╭─ Data for this exercise

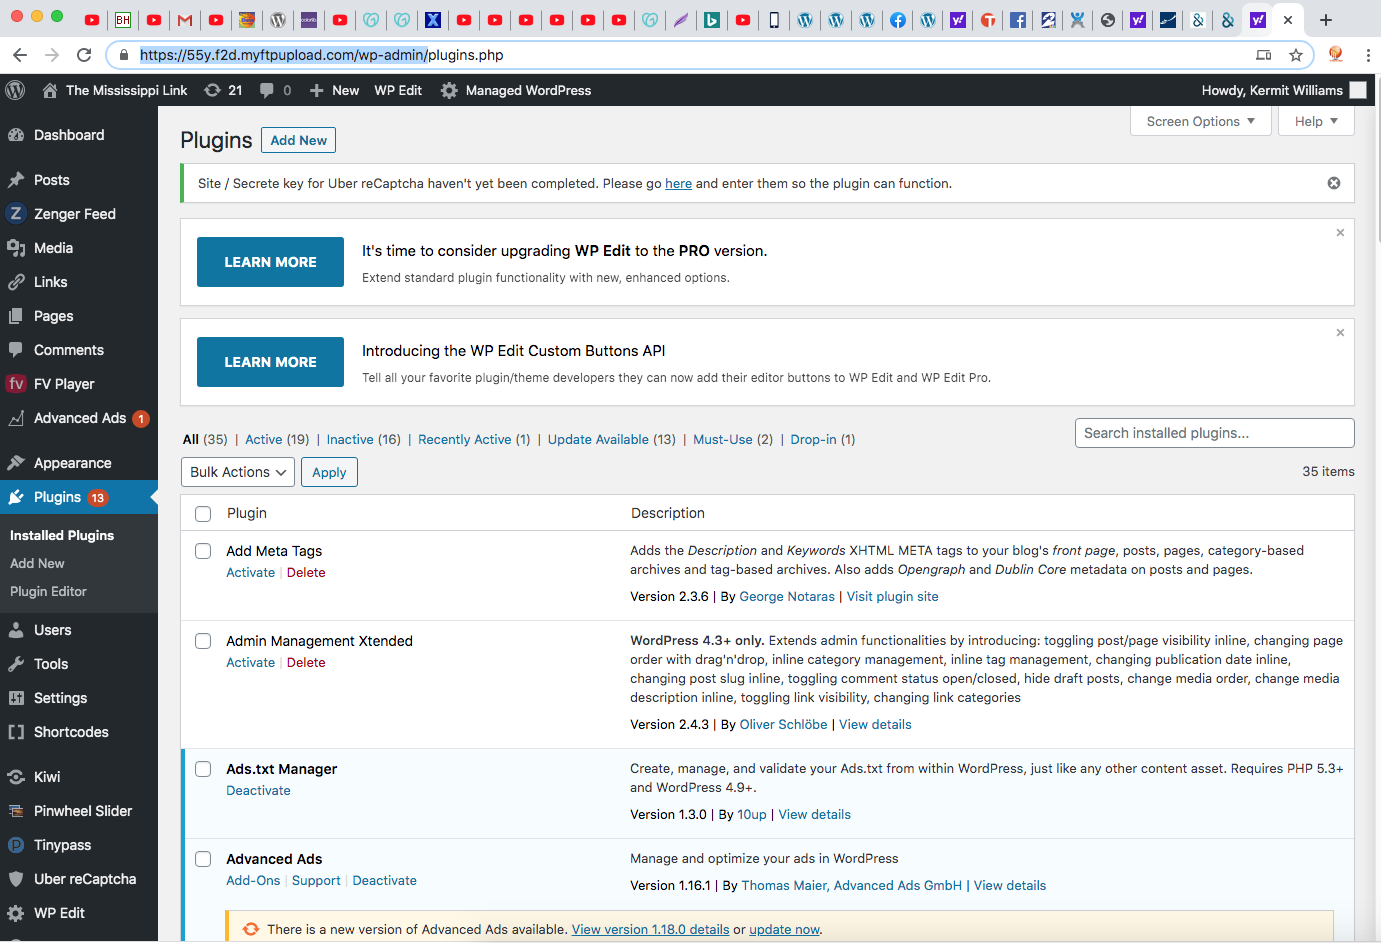Dismiss the Uber reCaptcha notice
Viewport: 1381px width, 943px height.
[x=1333, y=183]
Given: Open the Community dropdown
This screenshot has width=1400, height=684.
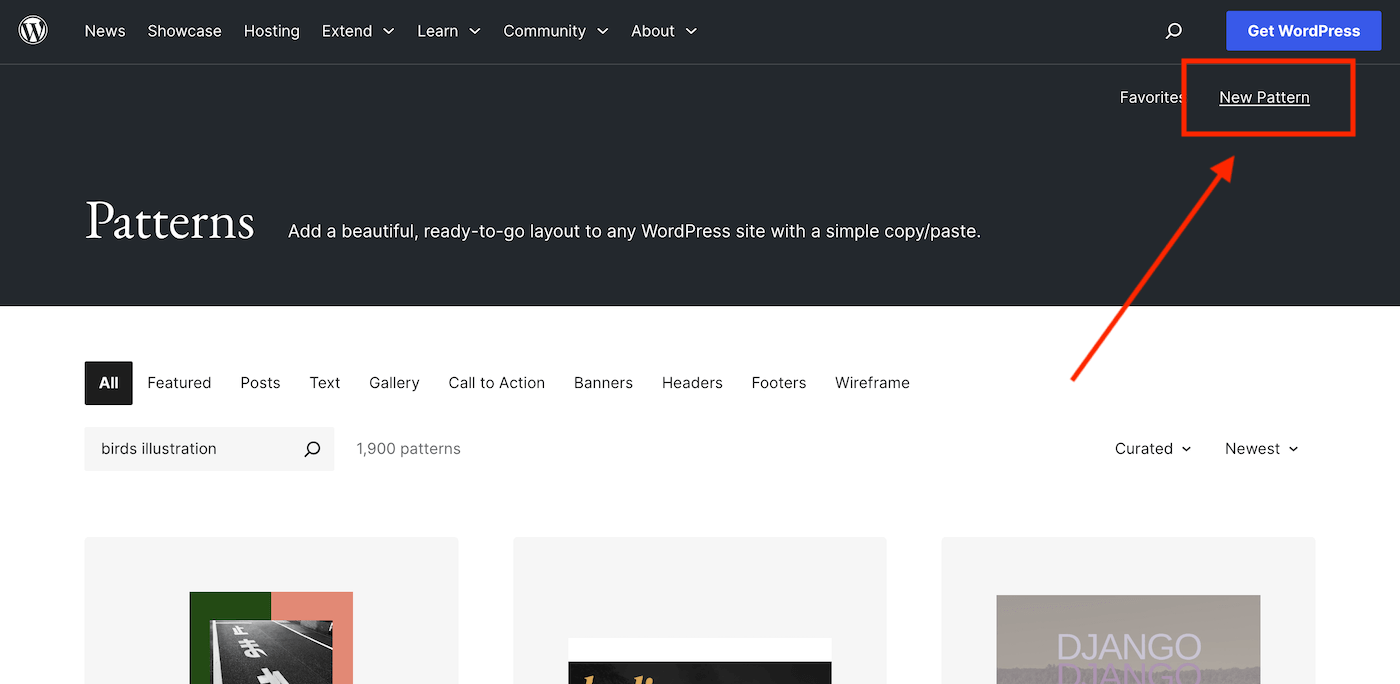Looking at the screenshot, I should [556, 31].
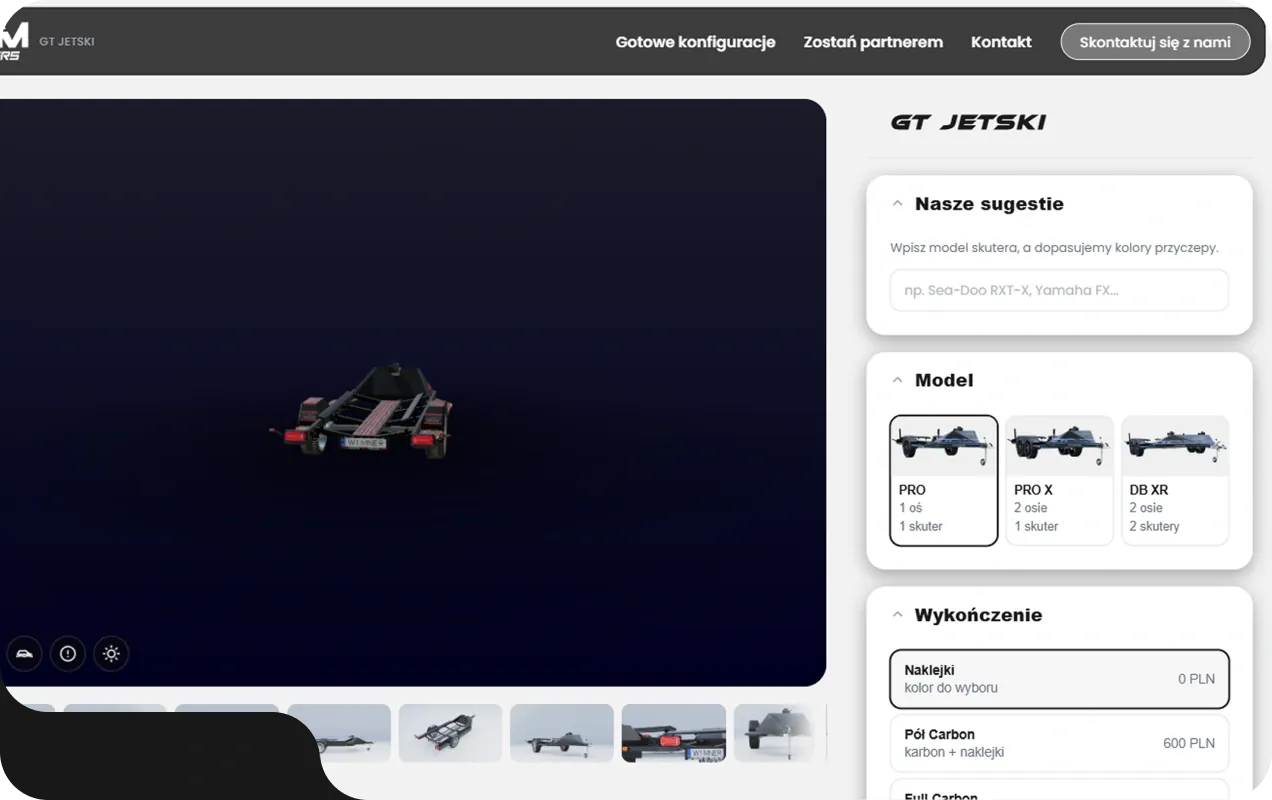Click the TM logo in the header
This screenshot has width=1272, height=800.
(x=14, y=41)
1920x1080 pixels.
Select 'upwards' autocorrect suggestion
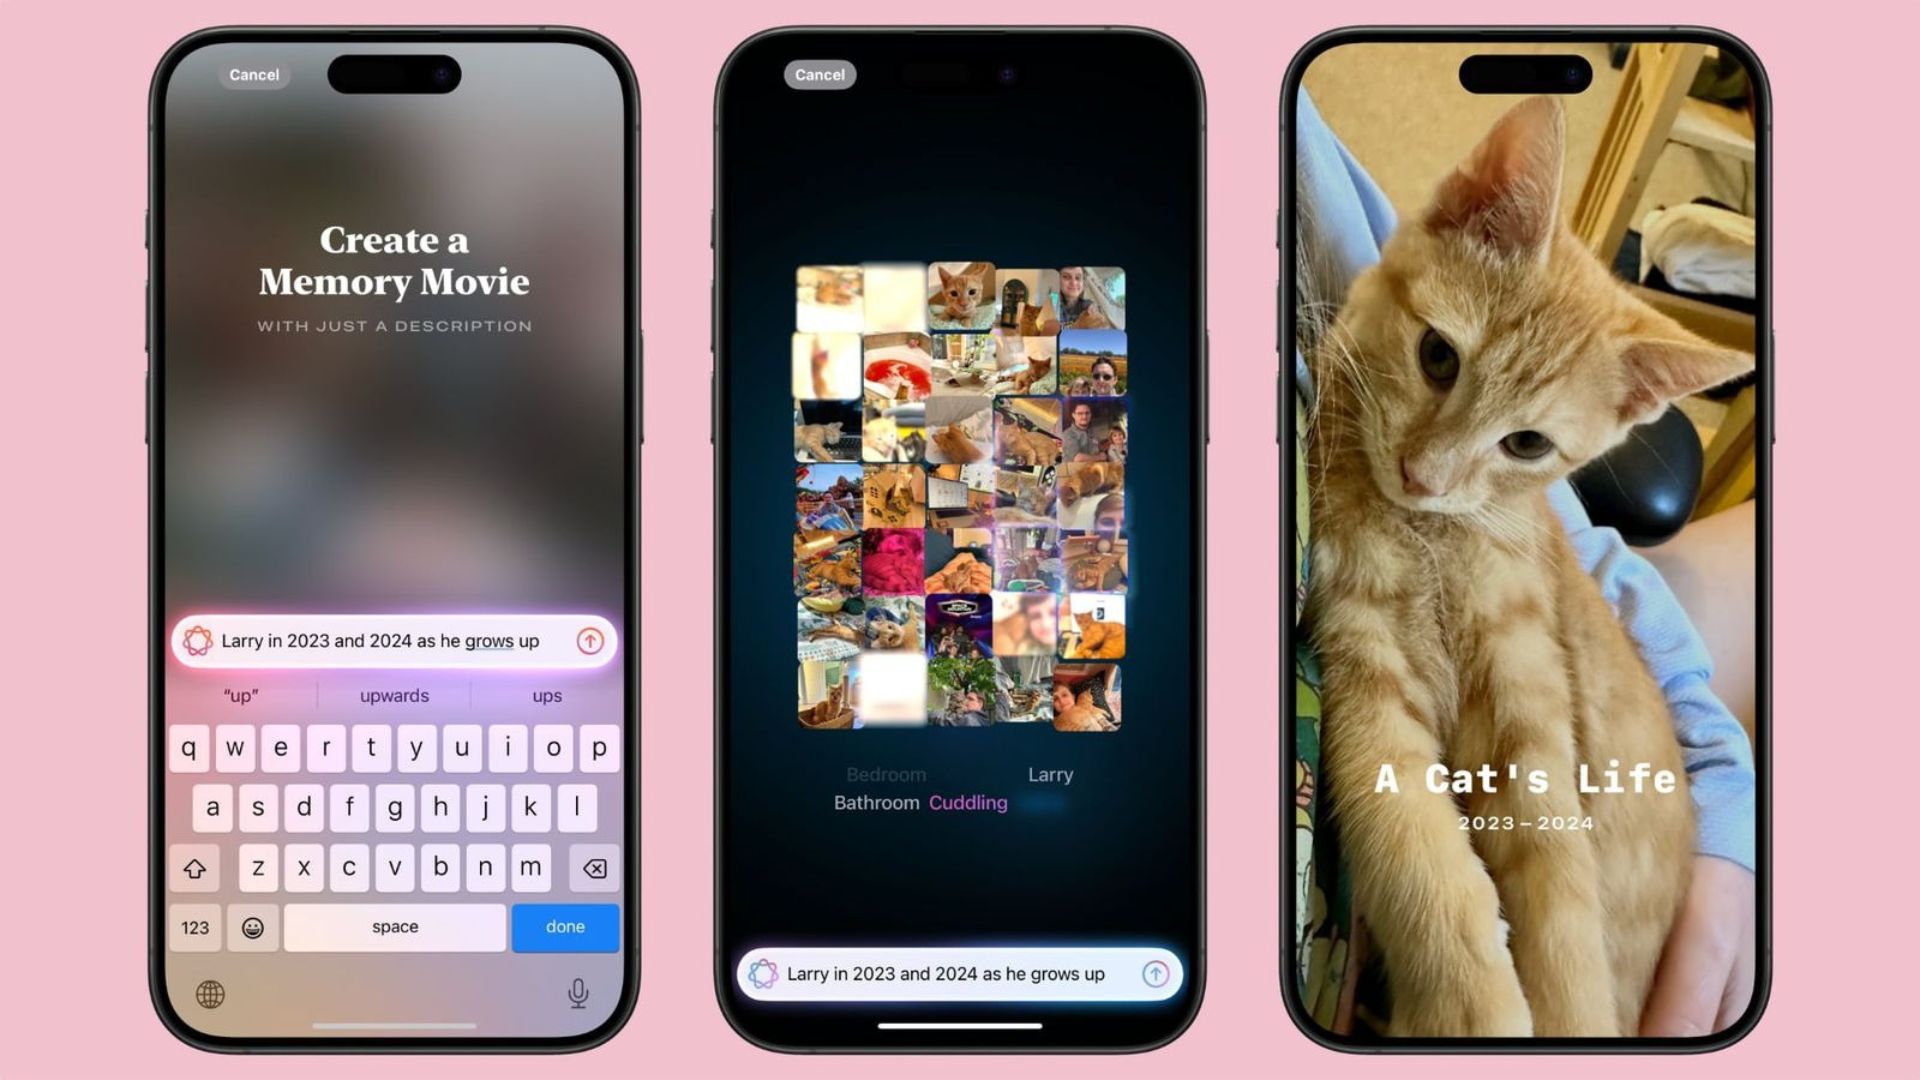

╰─

What needs to be done: Turn every line of the data above into a Markdown table with two columns, Row and Data line. Skip blank lines and leave out the pictures.

Expected answer:
| Row | Data line |
|---|---|
| 1 | Dismiss the Uber reCaptcha notice |
| 2 | Viewport: 1381px width, 943px height. |
| 3 | [x=1333, y=183] |
| 4 | Given: Open the Community dropdown |
| 5 | This screenshot has width=1400, height=684. |
| 6 | Looking at the screenshot, I should [556, 31]. |
| 7 | Click the TM logo in the header |
| 8 | This screenshot has width=1272, height=800. |
| 9 | (x=14, y=41) |
| 10 | 1920x1080 pixels. |
| 11 | Select 'upwards' autocorrect suggestion |